What to work on.
(1) Copy word for word the part of the Nebraskaland magazine article below that opens with the words "Like a new name" and closes with "to the outdoors.".
(2) Pick up the Nebraskaland magazine article below where it stops and keep writing it.
[START Source text]
O’Connell couldn’t know that yet. He started humbly, printing 7,000 copies of the 16-page pamphlet and distributing them, free, to permit-holders and schools and libraries.
People are also reading…
O’Connell filled the issue with stories on pheasants in eastern Nebraska, the Valentine Fish Hatchery, the Halsey Forest Preserve, “Notes on Fins, Feathers and Furs.”
And a poem by Robert Louis Stevenson.
There's no music like a little river's. It plays the same tune (and that's the favorite) over and over again, and yet does not weary of it like men fiddlers ...
Finally, the rookie editor included a personal wish: “It is hoped that our first efforts meet with the approval of all citizens.”
They must have, because 94 years have passed, and the Game and Parks Commission is still publishing Nebraskaland — now a full-sized, full-color, 76-page magazine with a press run of nearly 20,000.
But it’s evolved over the years, said the commission’s Jaclyn Cruikshank Vogt.
Like a new name in the 1960s. A changing publication schedule: Quarterly at first, then monthly, then 11 times a year and now 10. And a vision shift — its original hunting and fishing focus broadened to all things Nebraska before narrowing again, back to the outdoors.
[END Source text]
[START Entries shown]
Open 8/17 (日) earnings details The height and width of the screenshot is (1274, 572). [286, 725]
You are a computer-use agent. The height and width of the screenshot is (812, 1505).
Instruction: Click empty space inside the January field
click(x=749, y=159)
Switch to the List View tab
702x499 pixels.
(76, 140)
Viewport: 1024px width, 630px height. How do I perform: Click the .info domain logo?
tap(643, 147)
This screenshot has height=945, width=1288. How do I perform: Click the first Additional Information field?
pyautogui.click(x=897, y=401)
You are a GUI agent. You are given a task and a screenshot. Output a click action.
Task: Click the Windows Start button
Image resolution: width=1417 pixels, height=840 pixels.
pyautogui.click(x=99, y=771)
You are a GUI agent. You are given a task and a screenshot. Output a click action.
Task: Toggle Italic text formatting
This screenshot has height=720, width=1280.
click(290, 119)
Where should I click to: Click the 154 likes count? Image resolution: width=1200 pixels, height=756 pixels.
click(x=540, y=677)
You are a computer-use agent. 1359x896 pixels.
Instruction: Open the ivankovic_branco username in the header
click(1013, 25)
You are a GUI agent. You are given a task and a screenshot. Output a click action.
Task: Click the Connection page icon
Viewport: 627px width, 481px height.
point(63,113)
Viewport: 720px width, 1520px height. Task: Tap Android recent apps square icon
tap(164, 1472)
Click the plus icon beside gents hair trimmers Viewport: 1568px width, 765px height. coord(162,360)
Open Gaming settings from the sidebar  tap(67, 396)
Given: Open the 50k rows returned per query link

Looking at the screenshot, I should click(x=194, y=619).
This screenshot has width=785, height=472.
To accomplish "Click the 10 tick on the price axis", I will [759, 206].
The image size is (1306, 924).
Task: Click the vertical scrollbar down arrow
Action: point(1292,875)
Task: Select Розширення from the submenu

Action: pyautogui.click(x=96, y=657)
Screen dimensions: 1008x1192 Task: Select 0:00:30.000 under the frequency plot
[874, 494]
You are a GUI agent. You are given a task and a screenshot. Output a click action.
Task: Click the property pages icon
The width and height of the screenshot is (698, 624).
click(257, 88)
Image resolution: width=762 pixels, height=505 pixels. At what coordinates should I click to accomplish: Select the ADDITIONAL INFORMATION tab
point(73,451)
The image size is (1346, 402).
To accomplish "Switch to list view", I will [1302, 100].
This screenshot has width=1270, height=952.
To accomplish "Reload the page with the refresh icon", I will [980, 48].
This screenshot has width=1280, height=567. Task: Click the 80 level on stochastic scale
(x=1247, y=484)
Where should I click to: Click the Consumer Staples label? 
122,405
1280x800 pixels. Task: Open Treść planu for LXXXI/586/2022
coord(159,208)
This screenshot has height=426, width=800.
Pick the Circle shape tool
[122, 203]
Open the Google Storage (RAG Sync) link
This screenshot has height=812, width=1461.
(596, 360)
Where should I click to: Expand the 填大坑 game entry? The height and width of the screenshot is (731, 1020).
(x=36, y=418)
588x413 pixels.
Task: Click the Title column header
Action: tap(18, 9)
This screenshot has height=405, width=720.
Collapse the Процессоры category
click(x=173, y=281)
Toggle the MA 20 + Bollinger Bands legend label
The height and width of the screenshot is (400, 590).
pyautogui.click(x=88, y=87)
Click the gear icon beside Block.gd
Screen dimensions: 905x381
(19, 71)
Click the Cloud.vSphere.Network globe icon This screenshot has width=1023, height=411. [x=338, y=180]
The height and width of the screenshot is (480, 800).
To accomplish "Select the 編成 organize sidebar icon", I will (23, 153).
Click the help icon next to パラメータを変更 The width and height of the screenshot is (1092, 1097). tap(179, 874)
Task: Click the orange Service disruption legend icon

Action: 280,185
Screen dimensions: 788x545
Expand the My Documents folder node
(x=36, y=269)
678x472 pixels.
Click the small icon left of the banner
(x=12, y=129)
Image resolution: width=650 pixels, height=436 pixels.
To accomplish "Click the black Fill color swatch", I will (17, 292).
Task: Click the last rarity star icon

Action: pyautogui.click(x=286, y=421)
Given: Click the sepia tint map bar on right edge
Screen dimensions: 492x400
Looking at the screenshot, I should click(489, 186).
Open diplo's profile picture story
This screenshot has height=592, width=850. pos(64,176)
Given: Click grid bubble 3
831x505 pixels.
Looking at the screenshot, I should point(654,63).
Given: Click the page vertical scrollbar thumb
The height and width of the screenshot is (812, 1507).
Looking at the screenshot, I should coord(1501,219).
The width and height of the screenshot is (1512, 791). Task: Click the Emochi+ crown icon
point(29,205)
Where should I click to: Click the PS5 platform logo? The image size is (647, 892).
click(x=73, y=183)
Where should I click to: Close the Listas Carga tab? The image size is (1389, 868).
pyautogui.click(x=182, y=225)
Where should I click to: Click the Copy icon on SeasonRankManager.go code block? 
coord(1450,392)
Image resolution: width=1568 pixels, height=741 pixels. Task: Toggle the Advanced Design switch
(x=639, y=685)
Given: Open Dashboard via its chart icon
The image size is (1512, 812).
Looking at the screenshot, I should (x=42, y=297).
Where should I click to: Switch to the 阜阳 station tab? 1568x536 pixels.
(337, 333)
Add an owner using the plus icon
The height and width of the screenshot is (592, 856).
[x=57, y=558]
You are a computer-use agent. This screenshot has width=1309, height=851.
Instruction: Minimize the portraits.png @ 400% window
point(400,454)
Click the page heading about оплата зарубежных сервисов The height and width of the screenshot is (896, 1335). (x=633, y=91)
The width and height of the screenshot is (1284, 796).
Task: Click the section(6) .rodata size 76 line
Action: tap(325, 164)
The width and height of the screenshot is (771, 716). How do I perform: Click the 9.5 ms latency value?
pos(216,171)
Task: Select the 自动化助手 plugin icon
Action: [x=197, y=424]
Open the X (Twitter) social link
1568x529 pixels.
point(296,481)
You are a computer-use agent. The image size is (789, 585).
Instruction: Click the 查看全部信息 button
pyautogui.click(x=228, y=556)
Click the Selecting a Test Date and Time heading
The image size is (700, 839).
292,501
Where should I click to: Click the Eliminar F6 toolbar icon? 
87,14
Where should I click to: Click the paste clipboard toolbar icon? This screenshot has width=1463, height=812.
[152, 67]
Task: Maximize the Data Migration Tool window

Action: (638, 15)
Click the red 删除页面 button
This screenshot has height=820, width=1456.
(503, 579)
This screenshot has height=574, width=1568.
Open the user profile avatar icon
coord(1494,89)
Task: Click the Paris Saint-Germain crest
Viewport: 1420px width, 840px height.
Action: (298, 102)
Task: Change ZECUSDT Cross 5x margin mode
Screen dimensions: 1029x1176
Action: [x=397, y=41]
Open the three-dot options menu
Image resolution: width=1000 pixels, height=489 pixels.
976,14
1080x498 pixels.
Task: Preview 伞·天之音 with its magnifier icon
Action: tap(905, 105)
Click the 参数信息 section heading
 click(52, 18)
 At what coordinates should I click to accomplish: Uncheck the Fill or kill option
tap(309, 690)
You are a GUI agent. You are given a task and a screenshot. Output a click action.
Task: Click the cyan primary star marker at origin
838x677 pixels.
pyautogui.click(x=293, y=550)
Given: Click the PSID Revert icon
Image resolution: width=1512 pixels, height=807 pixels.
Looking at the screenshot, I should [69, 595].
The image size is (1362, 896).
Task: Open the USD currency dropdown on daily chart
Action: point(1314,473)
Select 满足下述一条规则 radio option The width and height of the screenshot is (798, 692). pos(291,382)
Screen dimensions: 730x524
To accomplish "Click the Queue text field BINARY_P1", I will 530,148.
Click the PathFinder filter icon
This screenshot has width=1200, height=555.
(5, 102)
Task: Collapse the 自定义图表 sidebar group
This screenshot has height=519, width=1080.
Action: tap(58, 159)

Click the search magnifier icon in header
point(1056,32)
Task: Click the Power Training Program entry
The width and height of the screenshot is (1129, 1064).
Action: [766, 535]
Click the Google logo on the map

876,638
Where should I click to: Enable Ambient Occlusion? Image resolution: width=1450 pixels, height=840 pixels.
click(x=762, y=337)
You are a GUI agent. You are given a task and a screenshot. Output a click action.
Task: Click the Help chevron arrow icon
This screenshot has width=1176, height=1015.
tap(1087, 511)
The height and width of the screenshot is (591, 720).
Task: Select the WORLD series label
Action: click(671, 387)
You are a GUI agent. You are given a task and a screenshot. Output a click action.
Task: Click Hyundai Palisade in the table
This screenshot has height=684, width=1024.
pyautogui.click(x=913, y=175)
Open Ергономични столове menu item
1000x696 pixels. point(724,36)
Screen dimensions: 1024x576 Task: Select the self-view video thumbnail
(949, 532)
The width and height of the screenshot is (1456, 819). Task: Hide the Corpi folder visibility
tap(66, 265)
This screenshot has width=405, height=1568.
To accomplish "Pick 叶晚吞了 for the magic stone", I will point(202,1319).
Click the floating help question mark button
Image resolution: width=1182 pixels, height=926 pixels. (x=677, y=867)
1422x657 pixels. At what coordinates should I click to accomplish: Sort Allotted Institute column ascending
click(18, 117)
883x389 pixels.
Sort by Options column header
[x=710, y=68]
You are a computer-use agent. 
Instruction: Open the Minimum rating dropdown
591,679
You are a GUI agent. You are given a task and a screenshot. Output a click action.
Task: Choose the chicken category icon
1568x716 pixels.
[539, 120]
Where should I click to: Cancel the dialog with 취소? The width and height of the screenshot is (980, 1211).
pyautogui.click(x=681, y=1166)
[END Entries shown]
Per-task outputs.
(1)
Like a new name in the 1960s. A changing publication schedule: Quarterly at first, then monthly, then 11 times a year and now 10. And a vision shift — its original hunting and fishing focus broadened to all things Nebraska before narrowing again, back to the outdoors.

(2)
Cruikshank Vogt is familiar with its history. The commission’s photo librarian has spent much of the past six years diving into the archives for her own research and while fulfilling reader requests: They remember seeing a how-to on finding morel mushrooms, they tell her, or they’re trying to track down a story from the ’70s that included their grandfather.
Some of the information was already at her fingertips, but other searches took her down into the commission’s basement, opening filing cabinets to leaf through crumbling early issues.
She knew there was a better way. Before she started working for Game and Parks, she was on the team at UNL’s Center for Digital Research in the Humanities, which is in the business of making historically rich documents easily accessible online.
And in 2017, she delivered eight boxes of magazines to the center, where a team of staffers and students spent the next three years scanning, transcribing, encoding and uploading thousands of pages.
What they created was a virtual rabbit hole of Nebraska’s wild history: The first 50 years of Outdoor Nebraska and Nebraskaland, all 353 issues, available free.
* * *
You can search the by keyword. Try Platte, for example, and you get 1,557 results. Catfish: 732. Bob Devaney: 15. Tom Osborne: 0.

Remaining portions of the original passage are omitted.